Randomized and culturally tailored NEAT interventions may help identify effective strategies for diverse populations. Digital health tools, including wearable monitors and mobile prompts, represent promising methods for supporting NEAT engagement and should be further explored in primary care, lifestyle medicine settings, and public health programs. 6
Conclusion
Lower levels of non-exercise activity thermogenesis were strongly associated with higher odds of diabetes among U.S. adults, with notable variation across racial and ethnic groups.

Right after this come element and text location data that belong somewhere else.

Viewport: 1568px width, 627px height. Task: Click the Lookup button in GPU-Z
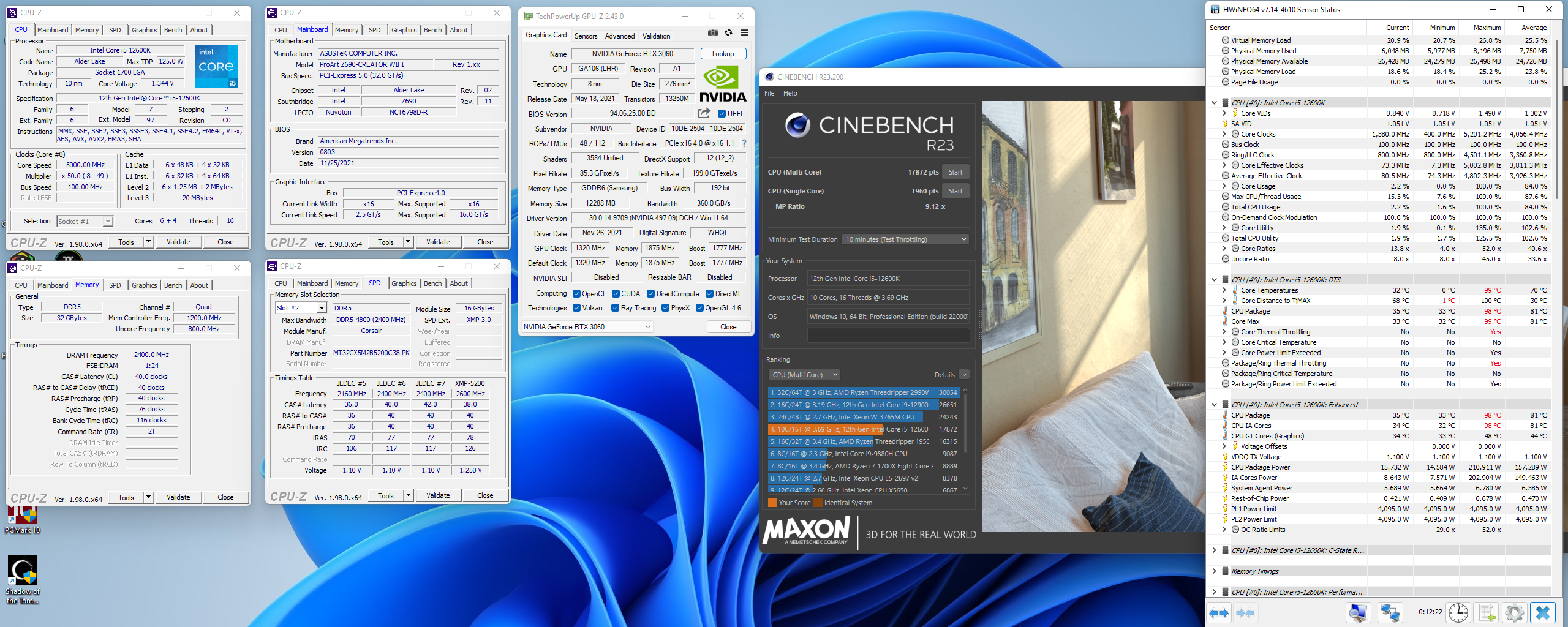(723, 54)
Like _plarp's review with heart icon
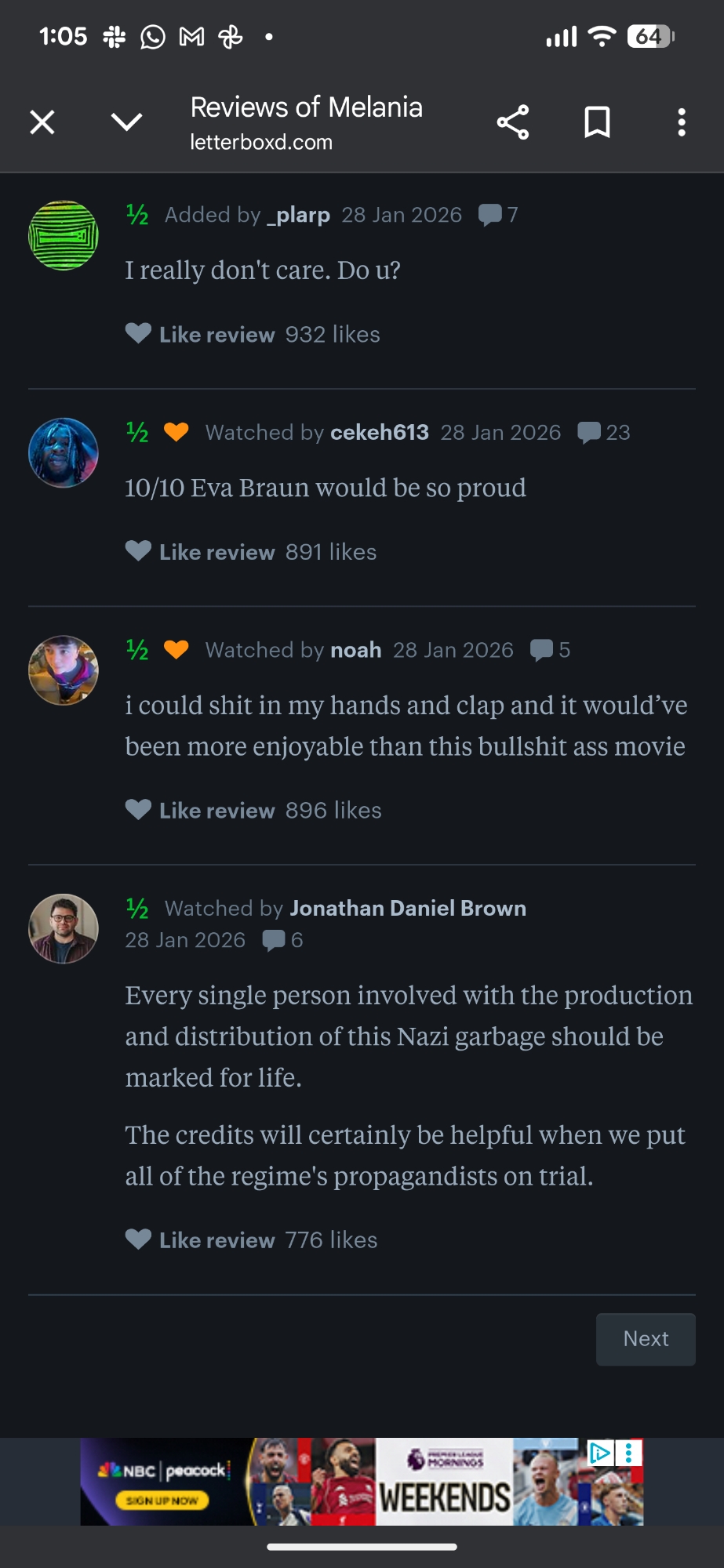The image size is (724, 1568). click(x=139, y=334)
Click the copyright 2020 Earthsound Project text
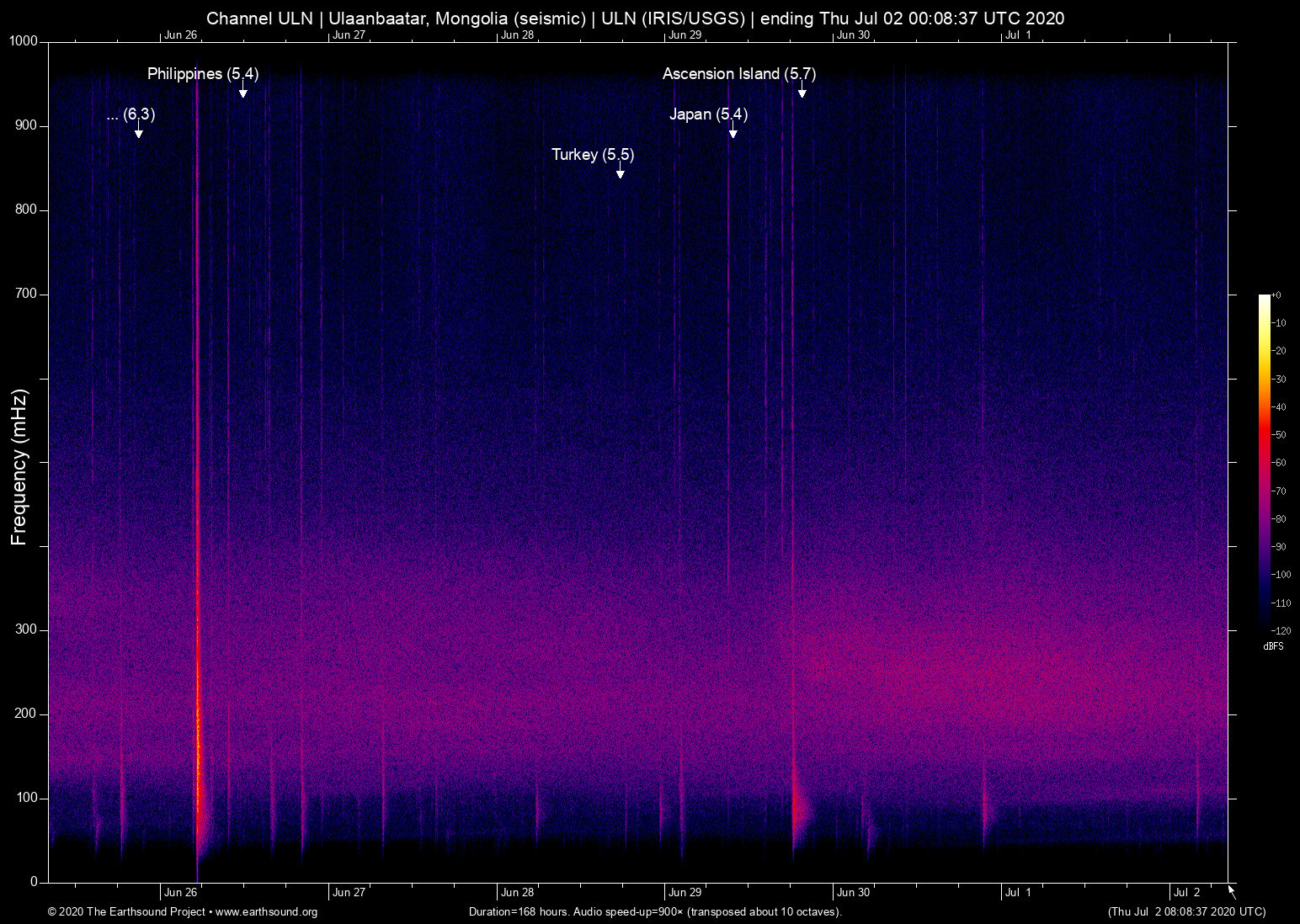The width and height of the screenshot is (1300, 924). pos(126,913)
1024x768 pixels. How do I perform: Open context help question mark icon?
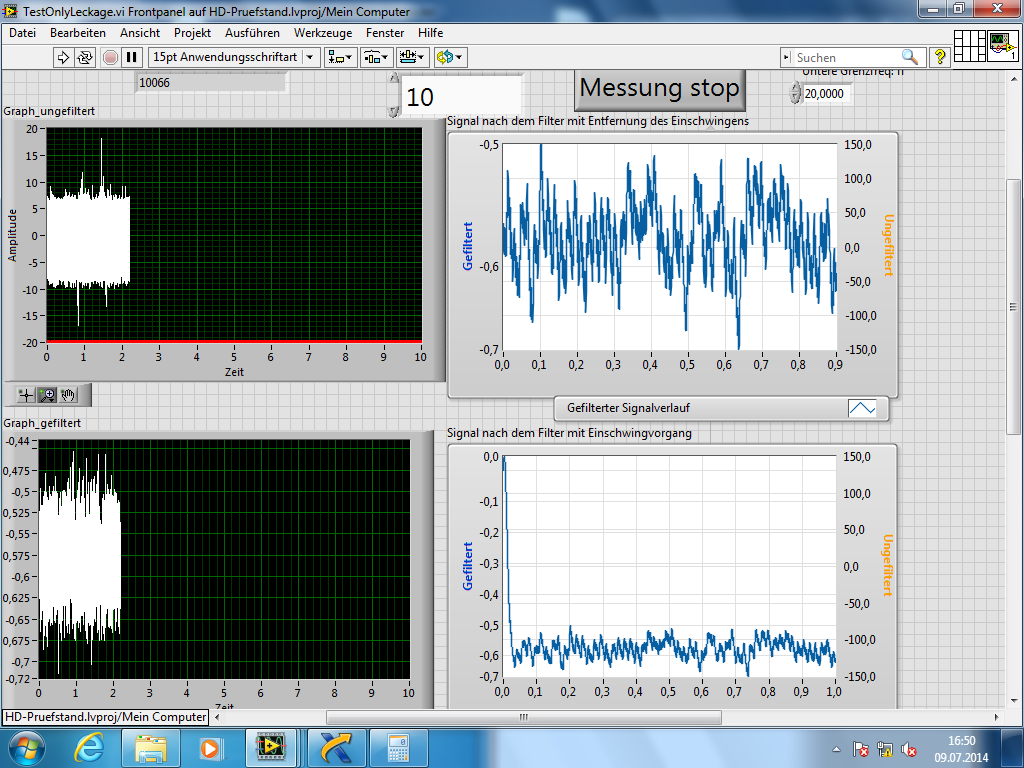click(x=939, y=57)
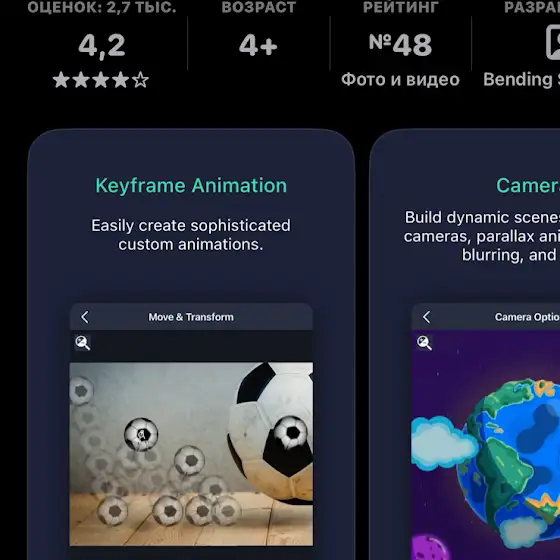Open developer Bending page link

point(521,80)
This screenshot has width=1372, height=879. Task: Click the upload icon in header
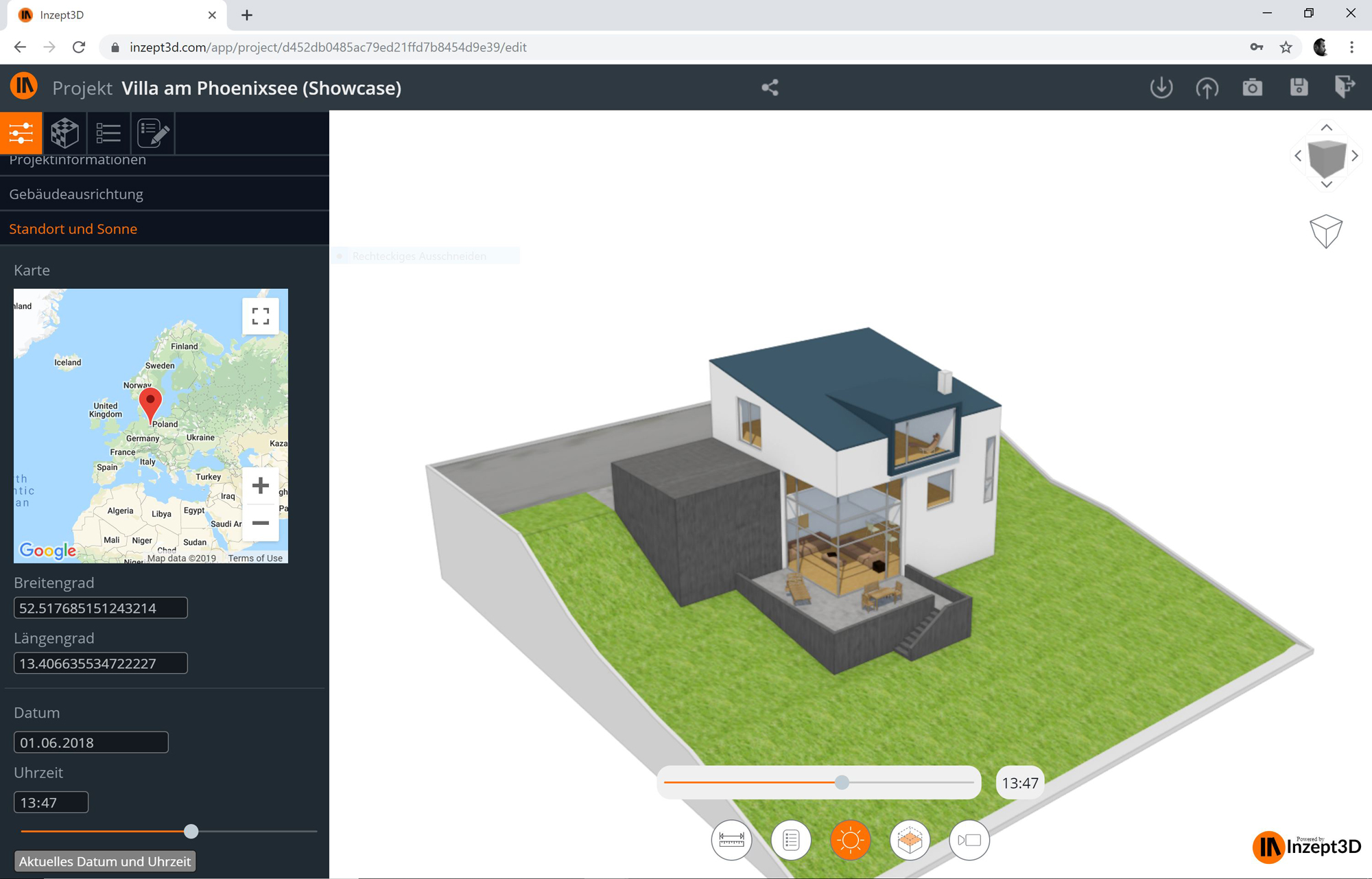[1207, 87]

These findings support evidence that routine, low-intensity movement contributes meaningfully to metabolic health4,7 and highlight NEAT as an accessible, culturally adaptable behavior aligned with the physical activity pillar of lifestyle medicine. 5 Integrating NEAT into routine clinical practice may enhance diabetes prevention, support equitable movement strategies, and help address persistent disparities in metabolic health.6,13 Public health and clinical efforts that prioritize NEAT may strengthen the reach and effectiveness of lifestyle interventions across diverse populations.
Footnotes
Acknowledgments
The authors would like to thank the National Center for Health Statistics (NCHS) for providing publicly available NHANES data used in this study. No copyrighted materials, proprietary instruments, or third-party tools were used.
Ethical Considerations
This study used publicly available, de-identified NHANES data. Ethical approval was waived by the Loma Linda University Institutional Review Board, which determined the study to be exempt (IRB# 5250095).
Author Contributions
Krystal D Eskildsen: Conceptualization; methodology; formal analysis; data curation; writing (original draft, review, and editing); visualization. Hildemar Dos Santos: Methodology; writing (review and editing); supervision. Ernesto Medina: Methodology; writing (review and editing); supervision. Dixon Anjejo: Writing (review and editing); validation. W Lawrence Beeson: Conceptualization; methodology; writing (review and editing); supervision; project administration.
Funding
The authors received no financial support for the research, authorship, and/or publication of this article.
Declaration of Conflicting Interests
The authors declare no potential conflicts of interest with respect to the research, authorship, and/or publication of this article.